Balancing innovation urgency with thoughtful diligence
Implementing powerful new security tools always needs to be done thoughtfully. Unfortunately, that is often not the case. The decision-making process about acquiring, implementing, and utilizing new AI tech should also be a collaborative one, conducted in conjunction with legal, HR, labor representation, IT, and other relevant parties. Security professionals and executives should be transparent about their reasoning for using the tool, the capabilities of the technology, the timelines and duration of usage, etc. Clear and consistent employee and third-party communication is a must and often legally required, up to and including signage or other forms of regular reminders or notifications about any intrusive tech. Retention and record-keeping practices also need to be updated and considered when adding new data points, such as cameras.
The reality is that almost all AI tools should be approached in much the same deliberate and thoughtful fashion — especially because many of these new and emerging tools either blur or cross longstanding boundaries regarding privacy or propriety. Exuberance about the power of these admittedly exciting tools can lead to flawed decision-making or overly hasty deployment of AI tools and applications.

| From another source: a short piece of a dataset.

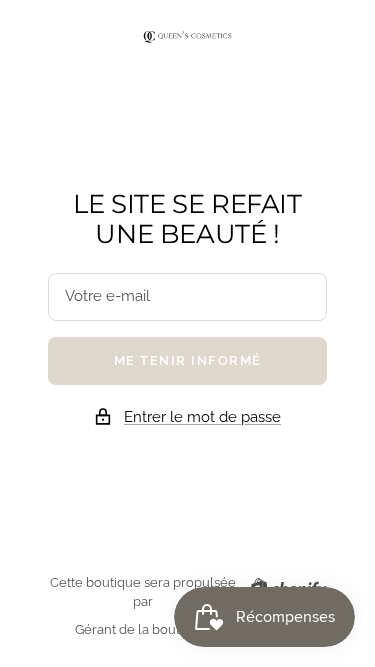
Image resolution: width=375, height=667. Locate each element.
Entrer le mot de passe (202, 417)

The trick is going to be balancing that caution with the drive for valuable security innovation, especially at a time when there is an arms race between bad actors and security teams. Security applications for AI can be hugely beneficial in countless ways, from scanning email to recognizing phishing attempts and other malicious software to flagging worrisome charges on credit cards. Some leading AI tools are collecting crime reports and 911 calls and providing uniquely detailed and nuanced assessments of crime and risk with geographical precision. But AI is ultimately agnostic when it comes to security, as we have seen in the increasing prevalence of scams involving AI-powered voice-mimicking software tricking people into sending money.

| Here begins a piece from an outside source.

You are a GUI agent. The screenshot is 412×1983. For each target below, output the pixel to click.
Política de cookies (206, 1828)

Momentum and education for security professionals
The nature of this technology and its learning capabilities means that AI can generate its own momentum when it comes to the sophistication and increasing use of AI-based tools. The arc of innovation is likely to be exponential. There will be inevitable growing pains. However, the characteristics of this type of tech, and the seductive nature of the current and potential power it brings, mean that speed will likely supersede thoughtful examination of privacy concerns and even legal considerations.

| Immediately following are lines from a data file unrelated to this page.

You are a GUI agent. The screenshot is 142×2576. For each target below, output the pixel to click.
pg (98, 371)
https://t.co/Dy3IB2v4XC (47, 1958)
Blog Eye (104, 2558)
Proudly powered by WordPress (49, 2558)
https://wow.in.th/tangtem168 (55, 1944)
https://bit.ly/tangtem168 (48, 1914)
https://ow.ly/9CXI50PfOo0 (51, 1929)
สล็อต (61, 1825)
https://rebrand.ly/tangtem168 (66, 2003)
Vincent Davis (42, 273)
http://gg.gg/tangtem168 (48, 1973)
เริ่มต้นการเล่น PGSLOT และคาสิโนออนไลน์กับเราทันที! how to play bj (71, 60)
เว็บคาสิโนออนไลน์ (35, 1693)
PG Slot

With that in mind, corporate security teams need to be proactive, educating themselves so they can subsequently educate their clients and professional partners on best practices and the constantly changing landscape of regulatory requirements, which differ by locality. The pace of advancement in this unique tech sector will be unforgiving for security professionals who fail to do so. Several universities have AI immersion courses, many of which can be taken virtually. The content in those courses covers not just what AI is and what it means for organizations, but information that will help enrollees understand the terms of the debates surrounding these issues. Some traditional corporate security professionals may tend to avoid topics that are extra tech-heavy, but they simply cannot afford to do so with AI. Because AI is already so prevalent and will continue to become an increasingly pivotal piece of the risk profile and the security puzzle, staying ahead of the industry curve on this topic is not a luxury so much as a professional necessity.